Converting grayscale images to RGB as per the currently accepted answer is one approach to this problem, but not the most efficient. You most certainly can modify the weights of the model's first convolutional layer and achieve the stated goal. The modified model will both work out of the box (with reduced accuracy) and be finetunable. Modifying the weights of the first layer does not render the rest of the weights useless as suggested by others.
To do this, you'll have to add some code where the pretrained weights are loaded. In your framework of choice, you need to figure out how to grab the weights of the first convolutional layer in your network and modify them before assigning to your 1-channel model. The required modification is to sum the weight tensor over the dimension of the input channels. The way the weights tensor is organized varies from framework to framework. The PyTorch default is [out_channels, in_channels, kernel_height, kernel_width]. In Tensorflow I believe it is [kernel_height, kernel_width, in_channels, out_channels].

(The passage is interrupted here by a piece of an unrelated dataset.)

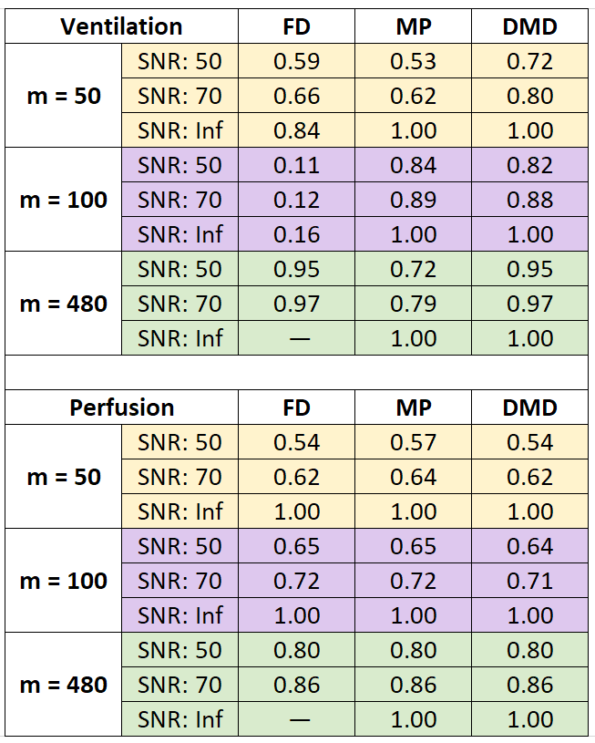Select the FD column header under Ventilation
Image resolution: width=595 pixels, height=743 pixels.
[297, 26]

Using PyTorch as an example, in a ResNet50 model from Torchvision (https://github.com/pytorch/vision/blob/master/torchvision/models/resnet.py), the shape of the weights for conv1 is [64, 3, 7, 7]. Summing over dimension 1 results in a tensor of shape [64, 1, 7, 7]. At the bottom I've included a snippet of code that would work with the ResNet models in Torchvision assuming that an argument (inchans) was added to specify a different number of input channels for the model.
To prove this works I did three runs of ImageNet validation on ResNet50 with pretrained weights. There is a slight difference in the numbers for run 2 & 3, but it's minimal and should be irrelevant once finetuned.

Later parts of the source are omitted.